→ **WHAT YOU SHOULD DO**: Wherever a picture appears, leave it out, and transcribe the rest of the records exactly.

********

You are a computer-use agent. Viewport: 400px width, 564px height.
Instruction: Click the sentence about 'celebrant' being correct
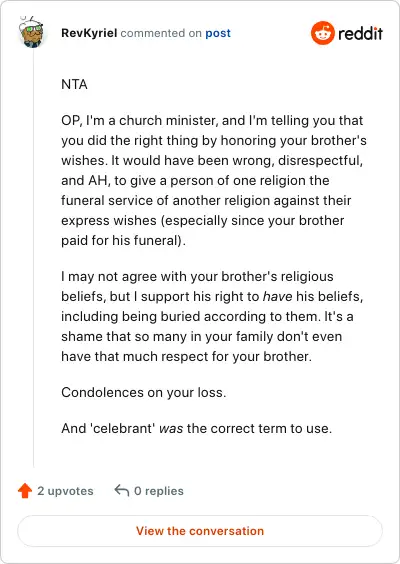[196, 428]
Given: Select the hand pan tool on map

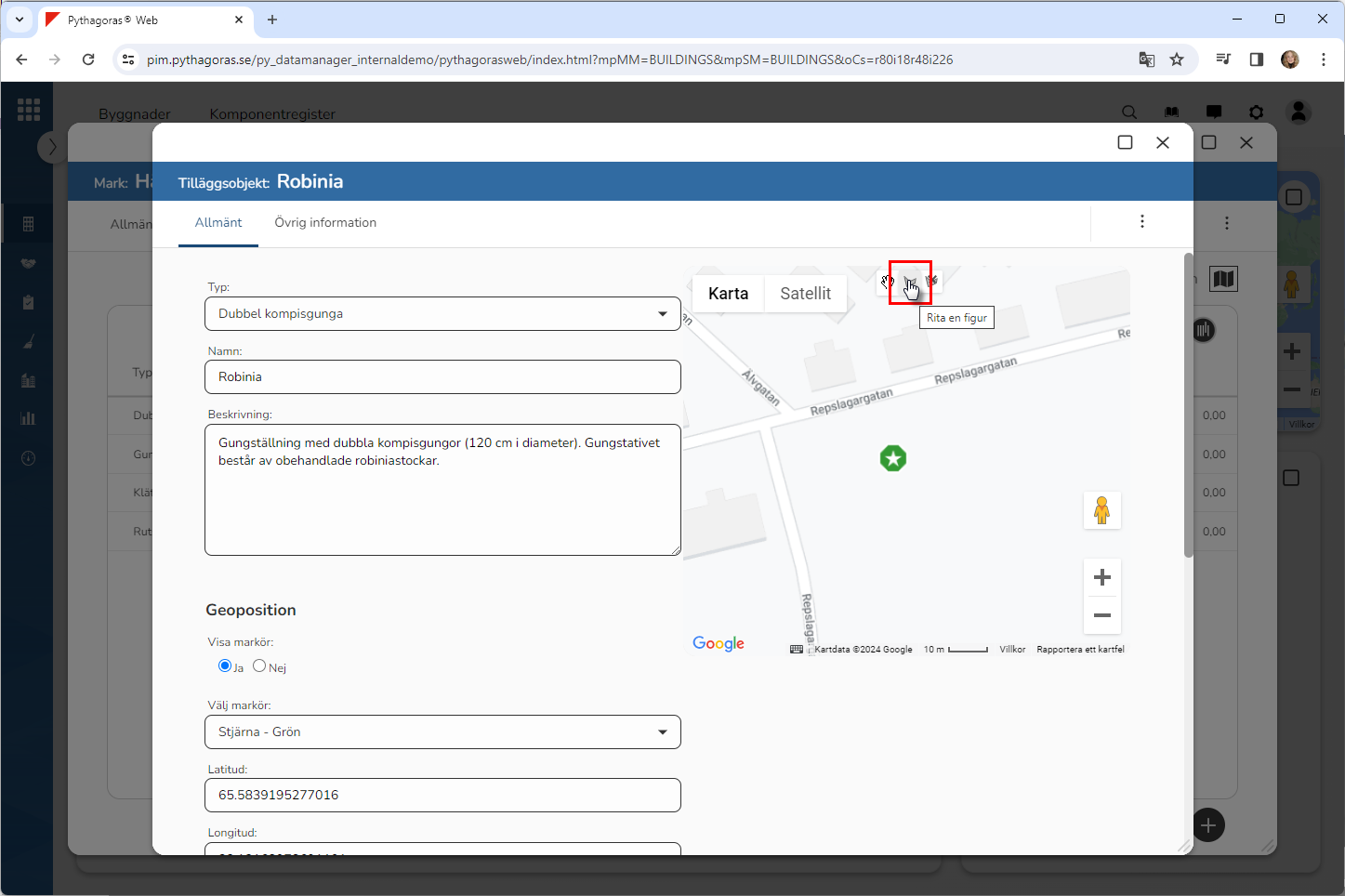Looking at the screenshot, I should [x=888, y=281].
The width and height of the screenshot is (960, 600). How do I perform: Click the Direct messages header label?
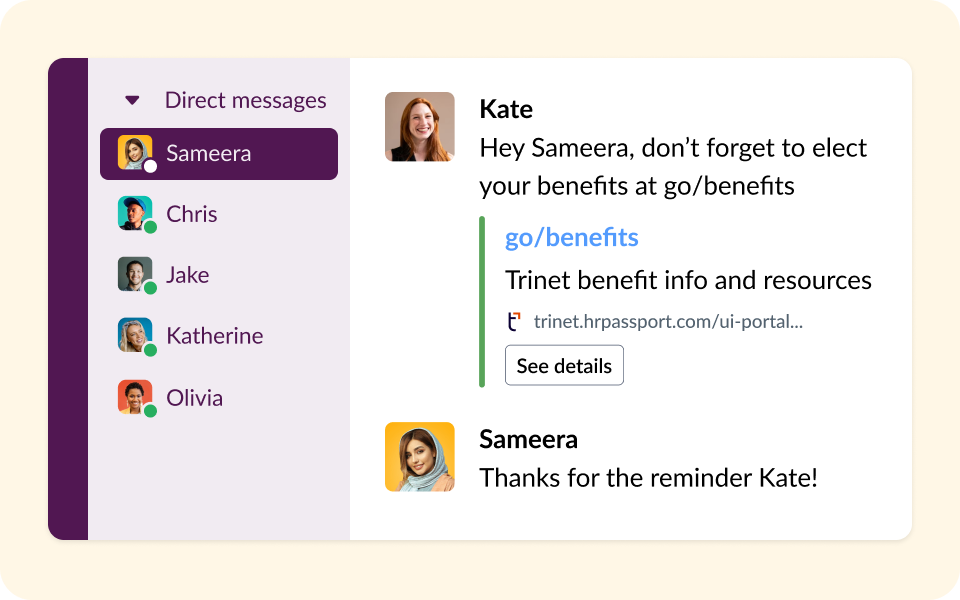(246, 100)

********

→ **OUTPUT FOR THIS EXERCISE**:
You are a computer-use agent. Viewport: 400px width, 564px height.
Instruction: Click the sentence about 'celebrant' being correct
[196, 428]
Given: Select the hand pan tool on map

Looking at the screenshot, I should [x=888, y=281].
The width and height of the screenshot is (960, 600). How do I perform: Click the Direct messages header label?
(246, 100)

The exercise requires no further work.